Scoring a free two-day ad run on MSN’s homepage would have been considered a remarkable feat had it not been achieved by folks dedicated to being just that. MSN has donated a homepage placement for two ads to Remarkabalize, the firm behind best-selling business book, “The Big Moo: Stop Trying to Be Perfect and Start Being Remarkable.” The ads, which themselves were created pro-bono, will run tomorrow and Sunday on the general-audience site.
“It’s just about as generic a page you can have; it’s like being next to the cash register at Wal-Mart,” commented Seth Godin, author, blogger, and editor of the multi-authored book. The goal, as Godin put it, was not only to write “a book to be bought by people who don’t buy business books,” but to donate all book royalties to the Juvenile Diabetes Research Foundation, the Room to Read Foundation, and The Acumen Fund. Thus far about $200,000 from book sales have been donated to the three charities, according to Godin.
It all started in November 2005 when Microsoft sponsored the launch of the book, co-authored by 33 pundits including Malcolm Gladwell, Tom Peters and Robyn Waters. At the launch event, Microsoft offered to give away ad time on its popular MSN homepage to help promote the book and charity effort. In response, Godin created a contest in December soliciting ad contributions from anyone and everyone. The chosen creative comes from Simon Andrews, founding partner of London-based agency Big Picture, and Scott Case, vice chairman, nonprofit services at e-philanthropy site Network for Good.

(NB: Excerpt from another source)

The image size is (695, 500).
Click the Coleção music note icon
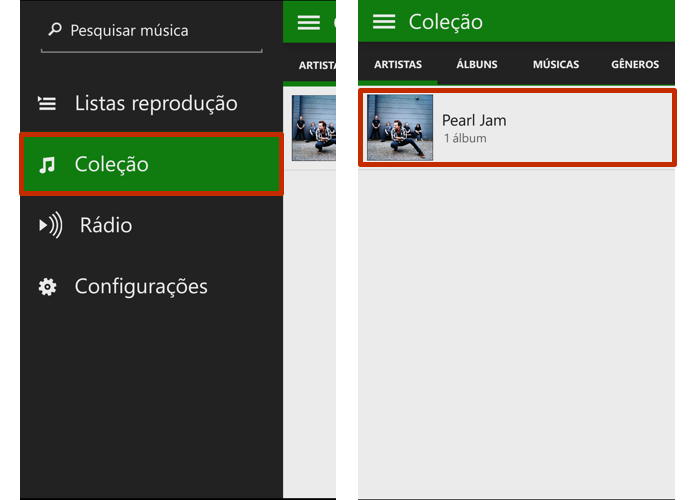tap(47, 164)
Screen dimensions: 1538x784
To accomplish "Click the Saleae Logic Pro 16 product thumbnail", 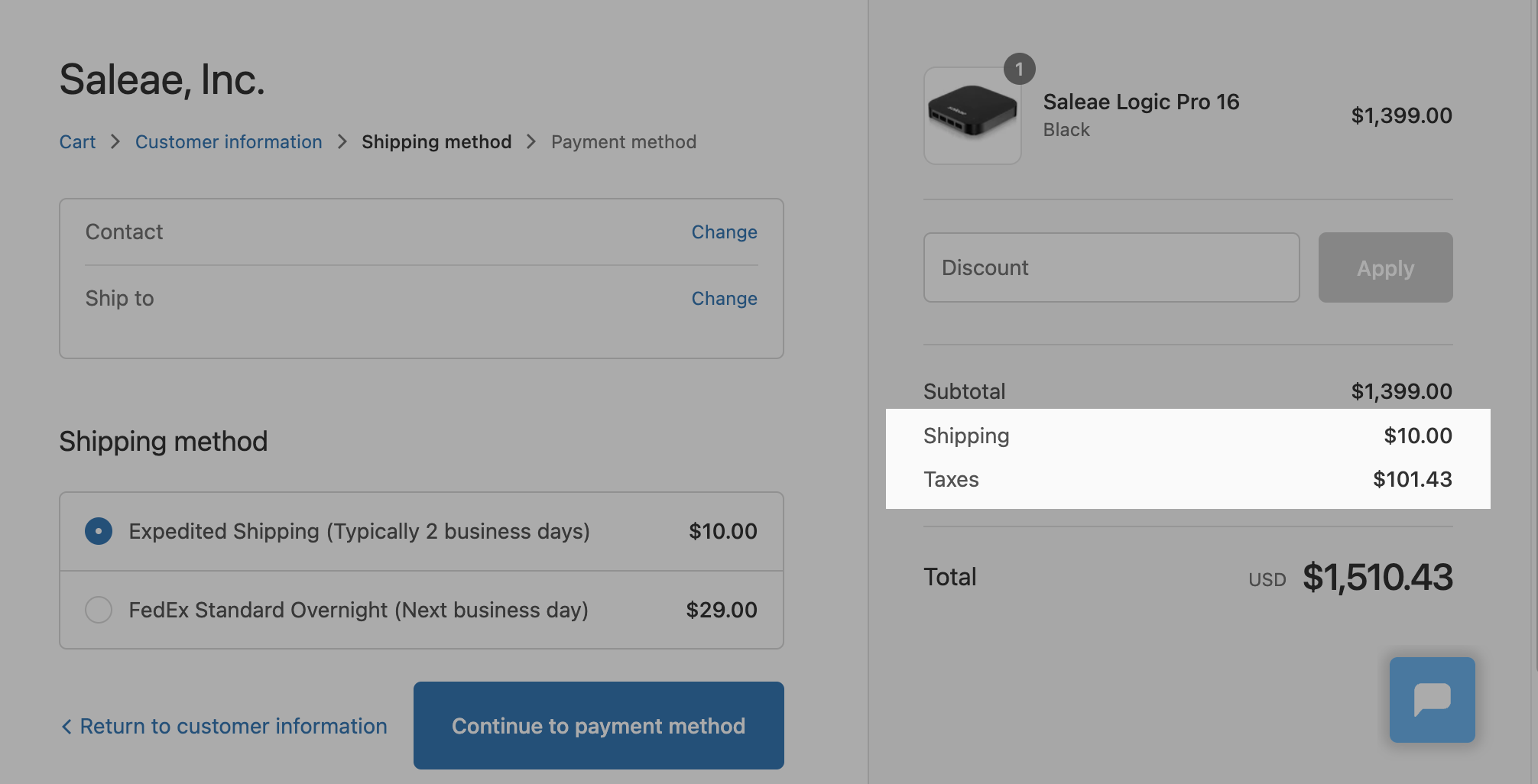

Both spots are 300×250 in size.
The ad will link directly to Amazon.com’s sales page for The Big Moo’s hardcover edition. Remarkabalize allows those who buy the book on its own site to customize cover jackets, add a logo or message, and include a personal introduction inside each book. The company has sold customized editions to corporations and organizations such as Disney, NASCAR and Xerox.
So, how does an ad on what might be considered a “brown cow” page in Godin-speak suit a book that’s meant to be the antidote to mediocrity in the business world? According to Godin, the hope is to reach people beyond the marketers and business executives who have already picked up The Big Moo. “It really rounds out the audience,” Godin explained. “We’ve already talked to the business people; we’ve already talked to the bloggers.”
The book is bound to get plenty of exposure through the ads. According to comScore Media Metrix, MSN-Microsoft sites were the second-ranking Internet properties during February in terms of traffic, garnering more than 110.7 million unique visitors. Remarkabalize isn’t running any paid ads for the book. Though actual cost of the MSN placement could not be determined by ClickZ News, Godin estimated, “It’s got to be well into the six figures.”